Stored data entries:
---------------
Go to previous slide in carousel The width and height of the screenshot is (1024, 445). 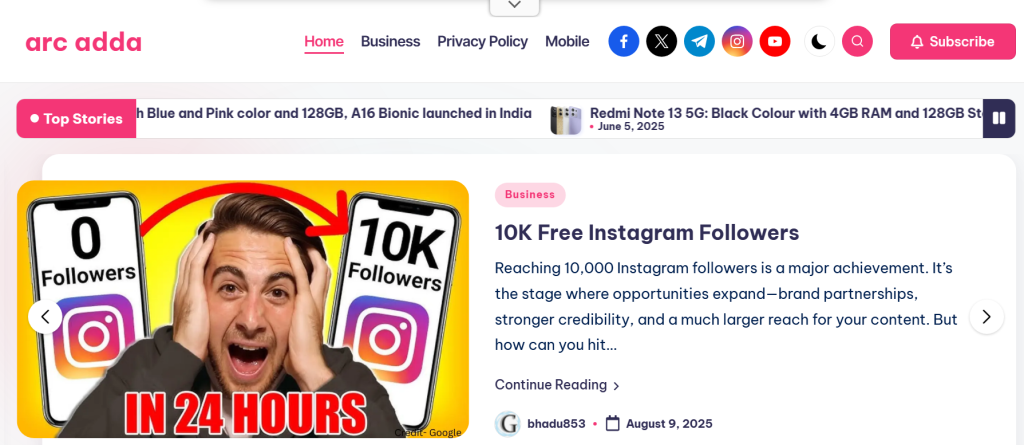click(45, 317)
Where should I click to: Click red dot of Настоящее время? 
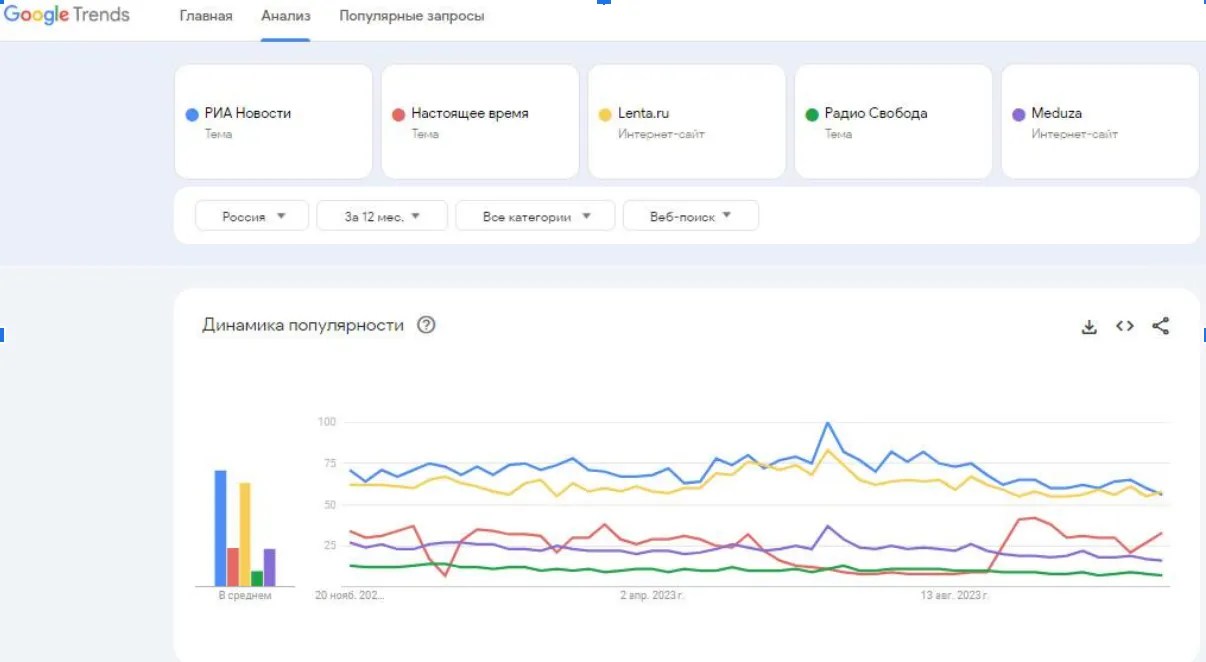pos(398,114)
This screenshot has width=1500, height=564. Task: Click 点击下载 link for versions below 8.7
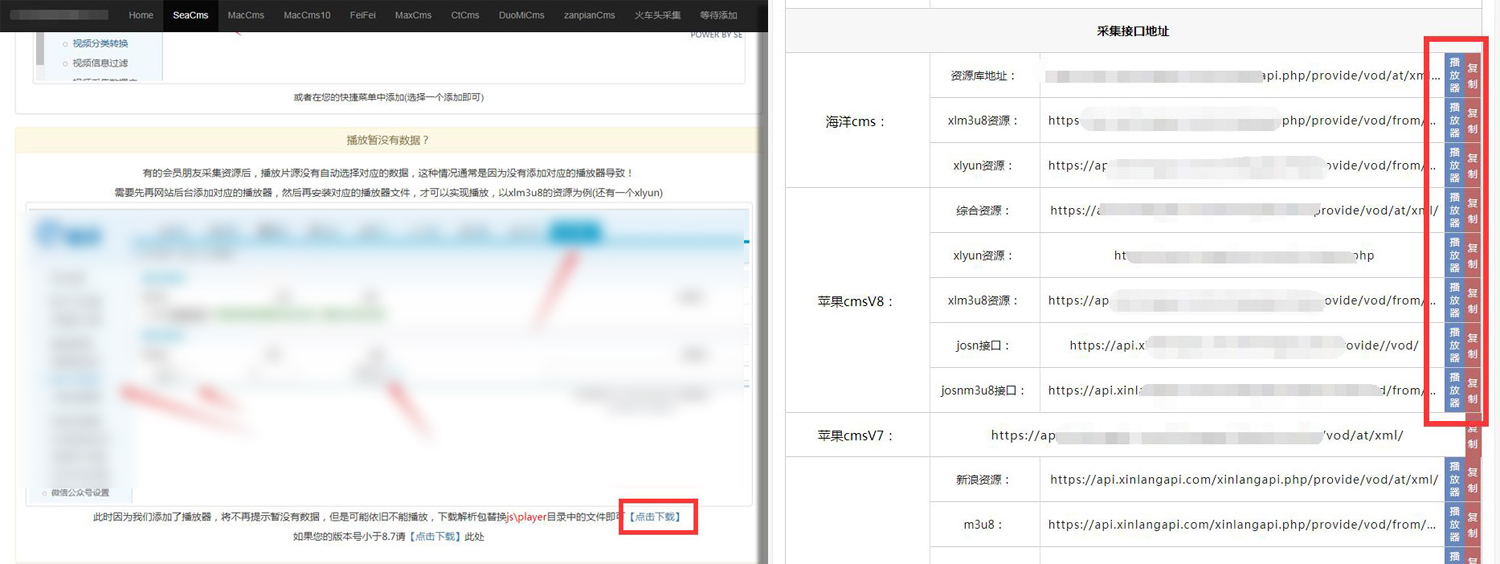436,537
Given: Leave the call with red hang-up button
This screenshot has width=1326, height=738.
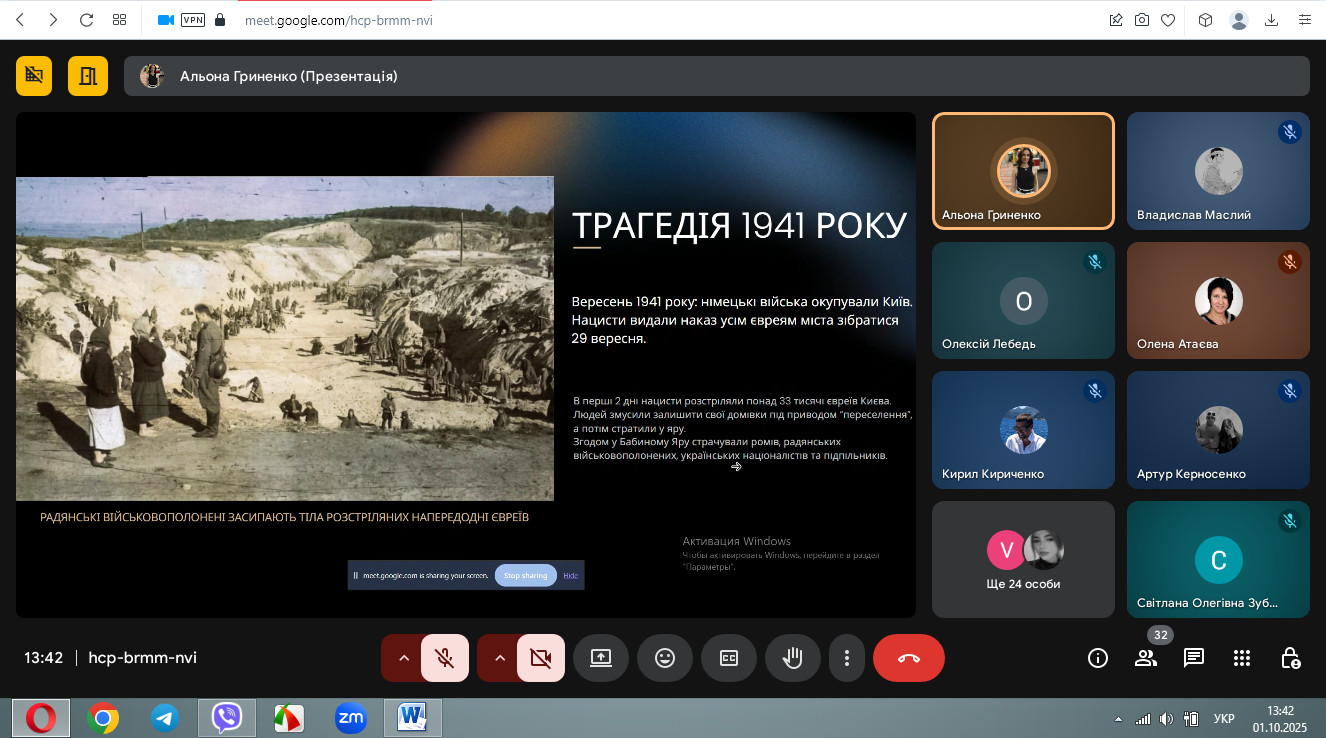Looking at the screenshot, I should pyautogui.click(x=908, y=658).
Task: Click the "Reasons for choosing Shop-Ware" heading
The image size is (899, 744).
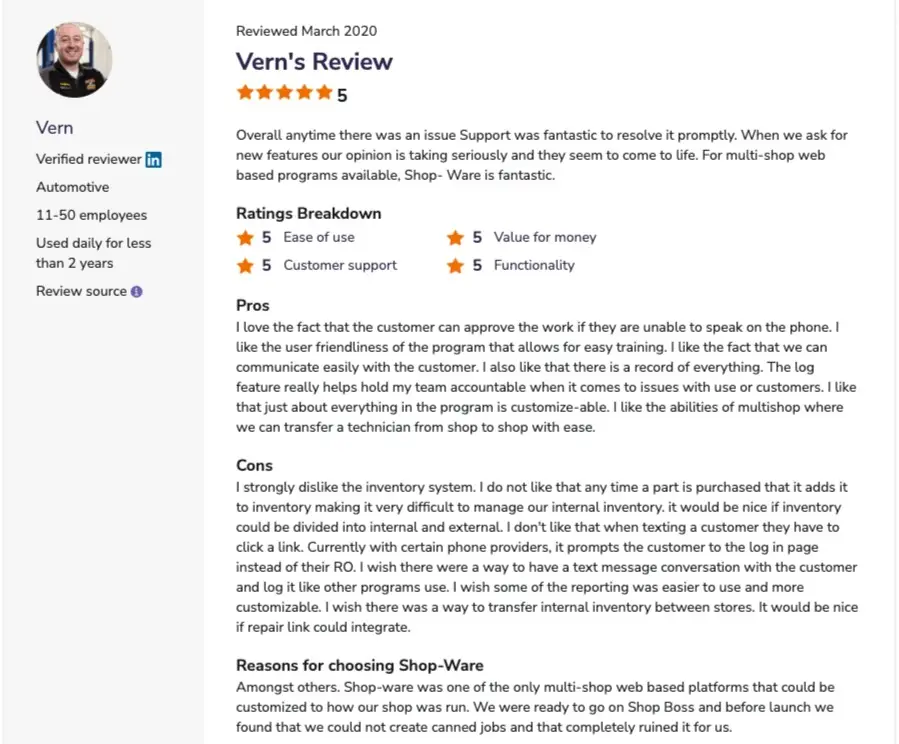Action: (361, 666)
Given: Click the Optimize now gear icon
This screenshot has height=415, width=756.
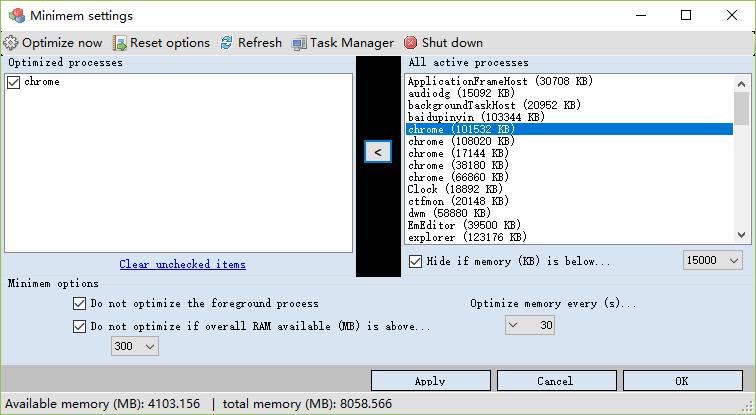Looking at the screenshot, I should 11,43.
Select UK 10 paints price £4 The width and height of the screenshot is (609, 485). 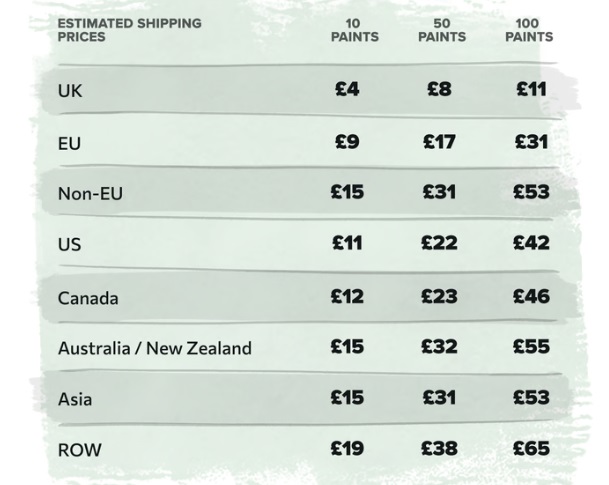347,89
---------------
#### [Work request]
Across all the records above, find each line with "Given" in it and copy it.

#### [Worked solution]
Given: Leave the call with red hang-up button
Given: Click the Optimize now gear icon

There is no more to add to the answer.